2. There was no plug on top of the pilot screw. Do you have any suggestions for an alternative?
3. I have replacement air cleaner ducts (original Kawasaki parts). The current ones have become stiff. Is brute force all that’s needed to remove the current ones, or is there a slicker and safer way to do it?
4. Can the fuel filter be cleaned, is it worth it, given the sight of orange residue in the float bowl? If so, how is it cleaned?
5. I have the oiled type air cleaner. I’ve ordered a new element from a reputable Kawasaki parts dealer. Not sure if it will come pre-oiled. If not, can I use the 10W-40 engine oil I use in the bike? The manual states SAE 30 oil. I don’t know the significance of the difference.
6. The chrome plating of the upper chamber cover is badly pitted. I’ve done what I can with aluminium kitchen foil and Diet Coke. Any better tips?
That’s it for now. Thank you in advance for any advice offered.
1) I use 2.5 turns out on the pilot screws. The farther out, up to about 3.5 turns, where they max out, means richer. The factory setting is lean for emissions reasons. After the bike is up and running well, perform a vacuum sync on the carbs, and play with the pilot screw adjustment until you achieve the highest idle. Sometimes the idle doesn't respond very well to this, staying the same, if that's the case, leave the screws at 2.5 turns out.
2) No plug needed. It's to prevent tampering, and changing the emissions. Some grease over the screw is a good idea, though, to keep water out.
3) Heat gun, or hair drier will help soften the plastic.
4) Throw the old filter away. If your tank is clean, like it should be, you don't need a filter. If you decide to run a filter regardless, get one intended for a gravety fed fuel system, like a lawn mower. Do NOT use a car fuel filter, which is inteded to be used under pressure.
5) 10W-40 oil is fine
6) You already know the answer. I've sand blasted the chrome off and painted a few particularly bad covers. You can find decent covers off eBay cheap enough, too.
In the disassembly section of the manual, for fitting the upper chamber cover, it says,
”With a finger, lift the vacuum piston just enough so that there is no crease on the diaphragm, and taking care not pinch the diaphragm lip, install the upper chamber cover. While holding the cover to keep it from being lifted by the spring, tighten the screws”.

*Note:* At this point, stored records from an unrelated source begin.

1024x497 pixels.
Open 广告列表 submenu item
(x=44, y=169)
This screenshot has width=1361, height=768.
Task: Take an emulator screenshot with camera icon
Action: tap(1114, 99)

I cannot lift the piston AND install the cover. Does this step matter, as long as the diaphragm is correctly positioned and the cover is screwed in without being lifted by the spring?
You MUST get the raised lip of the diaphragm safely seated in the carb body groove, before installing the top cover. How you accomplish that is up to you.
What I do is smooth out the diaphragm, angling downward, sort of like an umbrella.
I then lower the slide into the carb body, using one finger through the carb throat, to catch the slid and keep it from falling all the way down.
Align the notch in the diaphragm with the mating notch in the carb body, and smooth down the diaphragm to get it to seat down into the groove. All the while, holding up the slide from the bottom.
Then, drop in the spring, and install the top cap. Once you do that, you can pull your finger out of the carb throat. Now, install the top screws, all the while making sure the diaphragm lip is safely trapped in the carb body groove.
On the bikes I have owned, the overflow tubes go down the back of the transmission case, in front of the swingarm pivot. There should be a wire holder welded to the frame crossmember for those hoses and the battery vent hose to go through.
Why do you want to plug the fuel T? You need to check both carburetors, so they both need fuel. Just follow the procedure in the service manual.
There is always a torque limit for fasteners, beyond which something breaks. Those are small, fine-thread screws going into a soft alloy carburetor body. Lightly snug is plenty.
1982 KZ1000 LTD parts donor
1981 KZ1000 LTD awaiting resurrection
2000 ZRX1100 not ridden enough
Do you know If I can insert the filter with a single cut in the hose, which would effectively lengthen the hose between the tank and the carb to 233mm, or will that be too long? I’m concerned too long would interfere with height differences as the pipe ‘snakes’ on its way to the carb.
the alternative is to remove a length from the hose equivalent to the length of the filter to keep the total length 200mm. That seems the logical option but I’d prefer to hear your thoughts before I start cutting.
Something is wrong with the way you have the linkage set up. This is a photo from a 750. The choke linkage is almost the same though. One thing I can see is that the spring is not installed correctly. It should nest down inside the linkage. Yours looks bound up.